3. Design Principles

It previously has been my greatest desire to make the programming interface as transparent to the many features of ARX as possible. However, now I will refrain from designing Arxx in that way for a number of reasons:

Therefore I think fetching external sources and compression will not be made transparent but will require explicite calls to any ARX API. If another function depends on a certain state (like "data fetched", "decompressed") it has to abort its execution and somehow return an appropriate error. Under no circumstances those functions should try to do fetching and decompression on their own. This is the transparency I try to avoid!

3.1. ARX archives

There is indeed a considerable amount of thinking to be done about the ARX file format.

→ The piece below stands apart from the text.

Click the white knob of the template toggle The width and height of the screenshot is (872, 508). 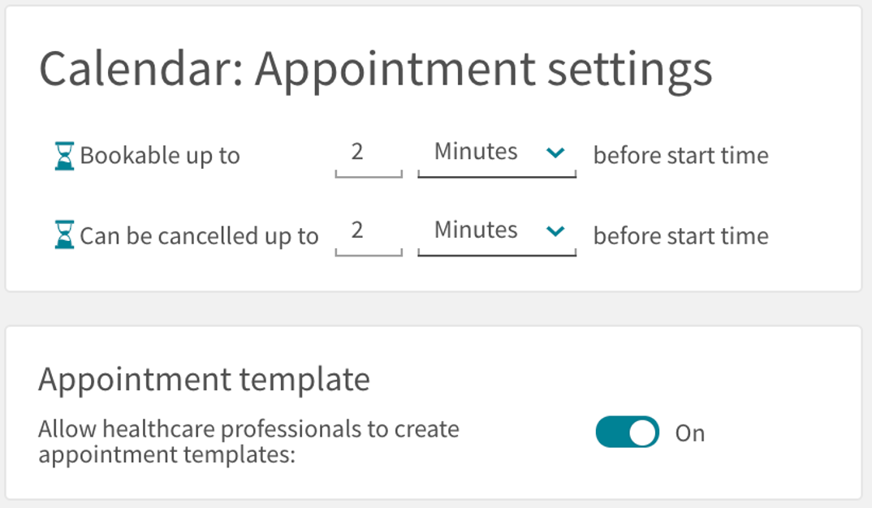click(x=642, y=432)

With the target community being the game developers it is quite possible that ARX, even though used on the inside of applications, has very immediate consequences on the application's behavior towards the end-user. This user of course is a gamer, generally without much experience in what makes a computer run and always ready to throw aside the mouse or joystick if a game proves instable or irresponsive. Hence one major goal of ARX and Arxx has to be directness and of course providing all the information available to the API user, to allow a user-friendly and responsive application interface.

Special interest should be given to progress bars. Progress bars possibly are the most misused or even neglected feature a user interface can use to give the end user the best possible understanding of the time needed to perform a certain task. Neglection certainly is a failure on the designer's side. But misuse can have many origins with the most notable being the absence of information about the number of things to do or the size of things to process. With those pieces of information missing a progressbar cannot even be set up correctly.

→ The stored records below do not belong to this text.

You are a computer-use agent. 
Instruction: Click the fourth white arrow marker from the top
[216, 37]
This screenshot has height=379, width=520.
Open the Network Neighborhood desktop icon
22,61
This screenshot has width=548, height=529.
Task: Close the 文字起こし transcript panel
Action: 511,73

Consequently ARX has to try and avoid shortcomings like the absence of information. Sizes and amounts should be available right from the start of some task and have to be made available via the ARX API like Arxx. For the file format this primarily has the following implication: The number of items in the archive has to be stated somewhere in the archive header.

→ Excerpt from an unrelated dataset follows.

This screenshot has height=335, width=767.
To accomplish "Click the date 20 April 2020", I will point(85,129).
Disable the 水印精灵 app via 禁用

But it surely shouldn't stop there. Imagine you have an editor for ARX archives and you load a local file of about one gigabyte size. Reading an archive of this size and setting up the user interace to present such a vast amount of information to the user will of course take some time and even if we are talking about 10 seconds only it would certainly be appropriate to give control to the end user as fast as possible. So what will the end user see if he has loaded an archive? Probably not the data of some specific item but something like a list or tree of items or nothing at all but only a prepared user interface from the application. In fact it is highly unlikely that any data will concern the end user immediately after reading the archive. So why should the data be loaded as well instead of only reading the item header information required to build a list or tree of the items in the archive. Since the data stream should not be considered seekable this means that all the header information should be placed at the beginning of the file using offsets into a part of the file that only contains the data to reference the appropriate data chunks.

3.2. Inheritance

I have no doubts about the fact that inheritance is possible for the Library and the Item. Therefore the main questions remaining are: Is it worthwhile? Does it provide some substantial benefit above a private and non-inheritable or at least inheritance discouraging way?